Every line of the material must be set down again without alteration.
=-=-=-=-=
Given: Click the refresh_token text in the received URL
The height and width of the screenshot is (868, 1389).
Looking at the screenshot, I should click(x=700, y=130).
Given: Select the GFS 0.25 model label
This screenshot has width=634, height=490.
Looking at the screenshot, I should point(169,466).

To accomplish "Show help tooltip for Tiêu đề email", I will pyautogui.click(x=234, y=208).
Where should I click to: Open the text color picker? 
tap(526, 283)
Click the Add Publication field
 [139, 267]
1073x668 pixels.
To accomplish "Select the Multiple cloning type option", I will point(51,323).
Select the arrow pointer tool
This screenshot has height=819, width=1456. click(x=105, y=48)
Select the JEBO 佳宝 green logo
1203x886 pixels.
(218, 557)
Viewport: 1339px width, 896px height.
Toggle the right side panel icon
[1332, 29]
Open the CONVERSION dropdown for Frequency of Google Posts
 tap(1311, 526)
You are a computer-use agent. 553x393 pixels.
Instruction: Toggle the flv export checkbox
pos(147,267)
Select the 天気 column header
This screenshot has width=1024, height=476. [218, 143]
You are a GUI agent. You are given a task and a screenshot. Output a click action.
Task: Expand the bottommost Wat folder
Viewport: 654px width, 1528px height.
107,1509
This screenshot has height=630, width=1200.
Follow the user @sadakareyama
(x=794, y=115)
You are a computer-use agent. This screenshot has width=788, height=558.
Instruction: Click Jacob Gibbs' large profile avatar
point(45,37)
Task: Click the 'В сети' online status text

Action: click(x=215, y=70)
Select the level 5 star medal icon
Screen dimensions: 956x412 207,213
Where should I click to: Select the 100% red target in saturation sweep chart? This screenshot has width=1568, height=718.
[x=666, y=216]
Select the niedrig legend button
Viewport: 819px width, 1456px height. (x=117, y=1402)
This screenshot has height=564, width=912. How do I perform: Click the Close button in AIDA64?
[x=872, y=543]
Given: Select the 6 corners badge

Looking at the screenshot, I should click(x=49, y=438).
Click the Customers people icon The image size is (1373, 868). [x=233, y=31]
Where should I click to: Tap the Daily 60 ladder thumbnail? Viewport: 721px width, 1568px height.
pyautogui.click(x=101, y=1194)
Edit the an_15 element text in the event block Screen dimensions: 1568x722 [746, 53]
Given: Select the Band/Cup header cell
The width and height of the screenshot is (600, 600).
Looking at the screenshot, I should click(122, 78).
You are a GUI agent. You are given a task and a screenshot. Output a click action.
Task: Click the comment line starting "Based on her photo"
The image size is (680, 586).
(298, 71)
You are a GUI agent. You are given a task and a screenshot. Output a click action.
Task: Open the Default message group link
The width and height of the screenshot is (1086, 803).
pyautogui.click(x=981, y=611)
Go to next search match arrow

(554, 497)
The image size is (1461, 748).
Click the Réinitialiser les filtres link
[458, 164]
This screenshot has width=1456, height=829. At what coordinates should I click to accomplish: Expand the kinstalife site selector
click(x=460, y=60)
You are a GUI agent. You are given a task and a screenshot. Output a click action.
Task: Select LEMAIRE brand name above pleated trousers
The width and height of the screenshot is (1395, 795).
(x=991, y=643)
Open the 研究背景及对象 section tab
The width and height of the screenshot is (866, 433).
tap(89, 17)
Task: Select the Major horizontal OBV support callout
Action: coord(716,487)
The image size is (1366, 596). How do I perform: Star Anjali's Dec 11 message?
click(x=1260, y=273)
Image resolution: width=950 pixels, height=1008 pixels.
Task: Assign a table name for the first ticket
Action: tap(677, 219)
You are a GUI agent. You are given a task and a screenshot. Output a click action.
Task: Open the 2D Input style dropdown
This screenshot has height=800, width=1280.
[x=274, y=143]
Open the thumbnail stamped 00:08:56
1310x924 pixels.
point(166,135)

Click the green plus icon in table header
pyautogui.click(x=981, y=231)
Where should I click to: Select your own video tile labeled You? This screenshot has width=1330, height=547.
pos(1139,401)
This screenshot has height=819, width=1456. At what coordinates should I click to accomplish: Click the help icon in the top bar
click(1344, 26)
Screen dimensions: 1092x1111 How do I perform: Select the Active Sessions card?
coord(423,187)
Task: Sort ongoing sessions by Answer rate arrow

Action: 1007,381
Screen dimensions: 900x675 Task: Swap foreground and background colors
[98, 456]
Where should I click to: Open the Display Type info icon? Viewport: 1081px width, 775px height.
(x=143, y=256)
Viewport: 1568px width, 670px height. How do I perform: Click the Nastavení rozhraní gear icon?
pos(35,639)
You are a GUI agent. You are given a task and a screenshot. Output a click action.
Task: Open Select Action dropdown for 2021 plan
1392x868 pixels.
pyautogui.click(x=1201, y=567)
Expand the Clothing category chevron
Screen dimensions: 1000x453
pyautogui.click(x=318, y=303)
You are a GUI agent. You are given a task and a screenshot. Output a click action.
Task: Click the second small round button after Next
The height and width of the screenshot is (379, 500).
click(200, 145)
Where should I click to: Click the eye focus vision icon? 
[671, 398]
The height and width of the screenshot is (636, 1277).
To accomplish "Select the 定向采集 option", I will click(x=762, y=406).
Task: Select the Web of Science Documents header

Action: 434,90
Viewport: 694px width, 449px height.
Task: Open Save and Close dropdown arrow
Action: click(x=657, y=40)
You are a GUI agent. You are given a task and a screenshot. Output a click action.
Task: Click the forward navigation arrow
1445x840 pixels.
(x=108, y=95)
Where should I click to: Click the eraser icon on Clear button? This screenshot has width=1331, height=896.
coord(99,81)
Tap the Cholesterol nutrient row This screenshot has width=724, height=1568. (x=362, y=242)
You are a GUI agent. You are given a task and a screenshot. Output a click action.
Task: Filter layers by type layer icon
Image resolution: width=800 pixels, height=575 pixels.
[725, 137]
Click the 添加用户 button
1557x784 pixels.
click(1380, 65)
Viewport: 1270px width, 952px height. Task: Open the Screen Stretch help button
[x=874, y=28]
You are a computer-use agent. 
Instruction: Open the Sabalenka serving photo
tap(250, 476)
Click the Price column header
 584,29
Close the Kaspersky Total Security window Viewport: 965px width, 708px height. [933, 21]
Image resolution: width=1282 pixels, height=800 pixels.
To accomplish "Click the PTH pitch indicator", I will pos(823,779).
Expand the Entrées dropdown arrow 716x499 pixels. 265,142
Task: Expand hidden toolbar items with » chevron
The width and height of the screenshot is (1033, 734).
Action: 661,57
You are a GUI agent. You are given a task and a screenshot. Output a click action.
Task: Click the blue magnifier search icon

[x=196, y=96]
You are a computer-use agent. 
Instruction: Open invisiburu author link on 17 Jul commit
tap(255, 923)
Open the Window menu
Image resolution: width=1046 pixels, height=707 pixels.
=-=-=-=-=
Answer box:
Given: Click the refresh_token text in the received URL
The height and width of the screenshot is (868, 1389).
Looking at the screenshot, I should click(x=700, y=130).
Given: Select the GFS 0.25 model label
This screenshot has width=634, height=490.
Looking at the screenshot, I should point(169,466).

To accomplish "Show help tooltip for Tiêu đề email", I will pyautogui.click(x=234, y=208).
Where should I click to: Open the text color picker? 
tap(526, 283)
Click the Add Publication field
 [139, 267]
1073x668 pixels.
To accomplish "Select the Multiple cloning type option", I will point(51,323).
Select the arrow pointer tool
This screenshot has height=819, width=1456. click(x=105, y=48)
Select the JEBO 佳宝 green logo
1203x886 pixels.
(218, 557)
Viewport: 1339px width, 896px height.
Toggle the right side panel icon
[1332, 29]
Open the CONVERSION dropdown for Frequency of Google Posts
 tap(1311, 526)
You are a computer-use agent. 553x393 pixels.
Instruction: Toggle the flv export checkbox
pos(147,267)
Select the 天気 column header
This screenshot has width=1024, height=476. [218, 143]
You are a GUI agent. You are given a task and a screenshot. Output a click action.
Task: Expand the bottommost Wat folder
Viewport: 654px width, 1528px height.
107,1509
This screenshot has height=630, width=1200.
Follow the user @sadakareyama
(x=794, y=115)
You are a computer-use agent. This screenshot has width=788, height=558.
Instruction: Click Jacob Gibbs' large profile avatar
point(45,37)
Task: Click the 'В сети' online status text

Action: click(x=215, y=70)
Select the level 5 star medal icon
Screen dimensions: 956x412 207,213
Where should I click to: Select the 100% red target in saturation sweep chart? This screenshot has width=1568, height=718.
[x=666, y=216]
Select the niedrig legend button
Viewport: 819px width, 1456px height. (x=117, y=1402)
This screenshot has height=564, width=912. How do I perform: Click the Close button in AIDA64?
[x=872, y=543]
Given: Select the 6 corners badge

Looking at the screenshot, I should click(x=49, y=438).
Click the Customers people icon The image size is (1373, 868). [x=233, y=31]
Where should I click to: Tap the Daily 60 ladder thumbnail? Viewport: 721px width, 1568px height.
pyautogui.click(x=101, y=1194)
Edit the an_15 element text in the event block Screen dimensions: 1568x722 [746, 53]
Given: Select the Band/Cup header cell
The width and height of the screenshot is (600, 600).
Looking at the screenshot, I should click(122, 78).
You are a GUI agent. You are given a task and a screenshot. Output a click action.
Task: Click the comment line starting "Based on her photo"
The image size is (680, 586).
(298, 71)
You are a GUI agent. You are given a task and a screenshot. Output a click action.
Task: Open the Default message group link
The width and height of the screenshot is (1086, 803).
pyautogui.click(x=981, y=611)
Go to next search match arrow

(554, 497)
The image size is (1461, 748).
Click the Réinitialiser les filtres link
[458, 164]
This screenshot has width=1456, height=829. At what coordinates should I click to accomplish: Expand the kinstalife site selector
click(x=460, y=60)
You are a GUI agent. You are given a task and a screenshot. Output a click action.
Task: Select LEMAIRE brand name above pleated trousers
The width and height of the screenshot is (1395, 795).
(x=991, y=643)
Open the 研究背景及对象 section tab
The width and height of the screenshot is (866, 433).
tap(89, 17)
Task: Select the Major horizontal OBV support callout
Action: coord(716,487)
The image size is (1366, 596). How do I perform: Star Anjali's Dec 11 message?
click(x=1260, y=273)
Image resolution: width=950 pixels, height=1008 pixels.
Task: Assign a table name for the first ticket
Action: tap(677, 219)
You are a GUI agent. You are given a task and a screenshot. Output a click action.
Task: Open the 2D Input style dropdown
This screenshot has height=800, width=1280.
[x=274, y=143]
Open the thumbnail stamped 00:08:56
1310x924 pixels.
point(166,135)

Click the green plus icon in table header
pyautogui.click(x=981, y=231)
Where should I click to: Select your own video tile labeled You? This screenshot has width=1330, height=547.
pos(1139,401)
This screenshot has height=819, width=1456. At what coordinates should I click to accomplish: Click the help icon in the top bar
click(1344, 26)
Screen dimensions: 1092x1111 How do I perform: Select the Active Sessions card?
coord(423,187)
Task: Sort ongoing sessions by Answer rate arrow

Action: 1007,381
Screen dimensions: 900x675 Task: Swap foreground and background colors
[98, 456]
Where should I click to: Open the Display Type info icon? Viewport: 1081px width, 775px height.
(x=143, y=256)
Viewport: 1568px width, 670px height. How do I perform: Click the Nastavení rozhraní gear icon?
pos(35,639)
You are a GUI agent. You are given a task and a screenshot. Output a click action.
Task: Open Select Action dropdown for 2021 plan
1392x868 pixels.
pyautogui.click(x=1201, y=567)
Expand the Clothing category chevron
Screen dimensions: 1000x453
pyautogui.click(x=318, y=303)
You are a GUI agent. You are given a task and a screenshot. Output a click action.
Task: Click the second small round button after Next
The height and width of the screenshot is (379, 500).
click(200, 145)
Where should I click to: Click the eye focus vision icon? 
[671, 398]
The height and width of the screenshot is (636, 1277).
To accomplish "Select the 定向采集 option", I will click(x=762, y=406).
Task: Select the Web of Science Documents header

Action: 434,90
Viewport: 694px width, 449px height.
Task: Open Save and Close dropdown arrow
Action: click(x=657, y=40)
You are a GUI agent. You are given a task and a screenshot. Output a click action.
Task: Click the forward navigation arrow
1445x840 pixels.
(x=108, y=95)
Where should I click to: Click the eraser icon on Clear button? This screenshot has width=1331, height=896.
coord(99,81)
Tap the Cholesterol nutrient row This screenshot has width=724, height=1568. (x=362, y=242)
You are a GUI agent. You are given a task and a screenshot. Output a click action.
Task: Filter layers by type layer icon
Image resolution: width=800 pixels, height=575 pixels.
[725, 137]
Click the 添加用户 button
1557x784 pixels.
click(1380, 65)
Viewport: 1270px width, 952px height. Task: Open the Screen Stretch help button
[x=874, y=28]
You are a computer-use agent. 
Instruction: Open the Sabalenka serving photo
tap(250, 476)
Click the Price column header
 584,29
Close the Kaspersky Total Security window Viewport: 965px width, 708px height. [933, 21]
Image resolution: width=1282 pixels, height=800 pixels.
To accomplish "Click the PTH pitch indicator", I will pos(823,779).
Expand the Entrées dropdown arrow 716x499 pixels. 265,142
Task: Expand hidden toolbar items with » chevron
The width and height of the screenshot is (1033, 734).
Action: 661,57
You are a GUI agent. You are given a task and a screenshot. Output a click action.
Task: Click the blue magnifier search icon

[x=196, y=96]
You are a computer-use agent. 
Instruction: Open invisiburu author link on 17 Jul commit
tap(255, 923)
Open the Window menu
Image resolution: width=1046 pixels, height=707 pixels.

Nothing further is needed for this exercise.